Petition coordinators left pages at several Boaz residents for people to sign in favor of holding a wet-dry vote, and later picked them up and submitted them to city hall.
City Clerk Jill Bright received the petition September 12, and said it had to have names and signatures of 30 percent of the voters from the previous general municipal election, 665 out of 2,214.
The 77 pages contained more than 1,600 names, and Bright verified 669 were valid.
The city is not required to verify that the signature is actually that of the voter, nor do the petitioners, and a petition cannot be posted at City Hall as that would constitute the endorsement of city officials.
“I just make sure that that name is actually on our voter’s list,” Bright said.
Bright showed WHNT News 19 some of the signatures with questioned authenticity, and right above two of them was the name Billy Wayne Glassco.
His name did not count toward the petition as he was never a registered voter in Boaz.

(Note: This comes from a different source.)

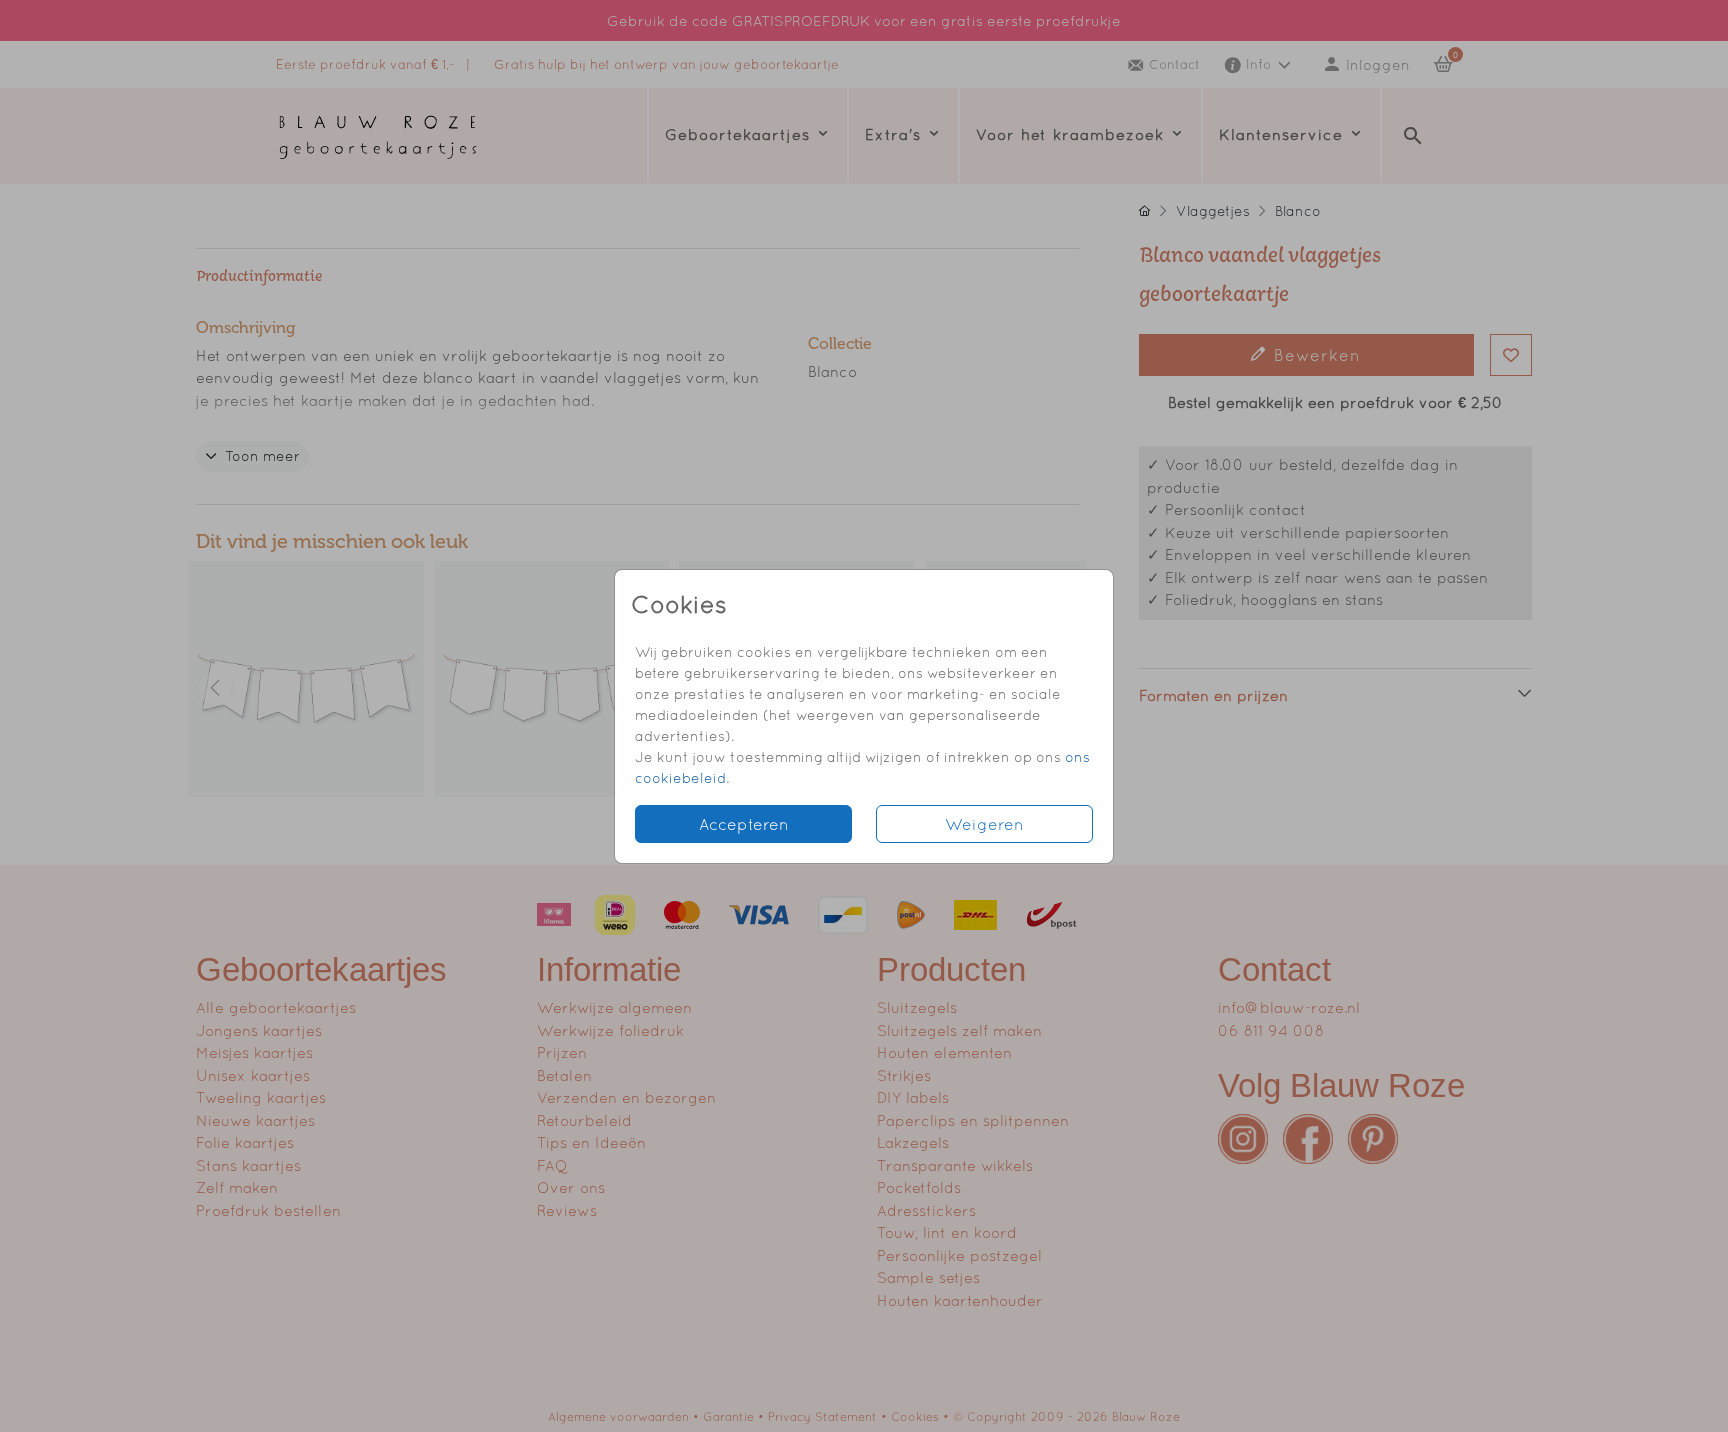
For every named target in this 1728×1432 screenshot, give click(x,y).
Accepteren (744, 824)
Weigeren (984, 824)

Glassco was murdered August 1 in the Asbury community in northern Marshall County.
“I wish now, seeing what we’d seen, that we’d had the notion to do this much earlier because it could have made a significant difference in what’s going to transpire here,” Pullen said.
The city clerk said several people who claim they did not sign the petition called City Hall Wednesday to complain, and Pullen called the Alabama Attorney General’s office.
Bright said the vote will still take place.
“Our city attorney [Danny Smith] has advised that we still have to have the election because we have passed a resolution to have an election,” she said.
“I guess as far as anybody wanting something done about it, they’ll have to do it on the back end because it has passed.”
Pullen said he and others plan to challenge if the majority vote yes, but hope that voters will do what they did in 2010 and choose to remain dry.
He said the number of signatures on the petition could be a good sign.
“We’re finding out a lot of those names were forged, so we’re hoping that is an indicator that the people of Boaz will do the right thing and Boaz will stay dry,” Pullen said.
One of the petition coordinators, John Thompson, told WHNT News 19 he was unaware if people signed names of others, but is disappointed in anyone who did so.
He said he thinks this is a last-ditch effort by those who want the city to stay dry, and is confident that Boaz will eventually go wet.
The ballot, only available at the Boaz Recreation Center, asks “Do you favor the legal sale and distribution of alcoholic beverages within this municipality?” Yes or No
A 2010 motion to legalize liquor lost by 209 votes, as 55 percent of voters said no.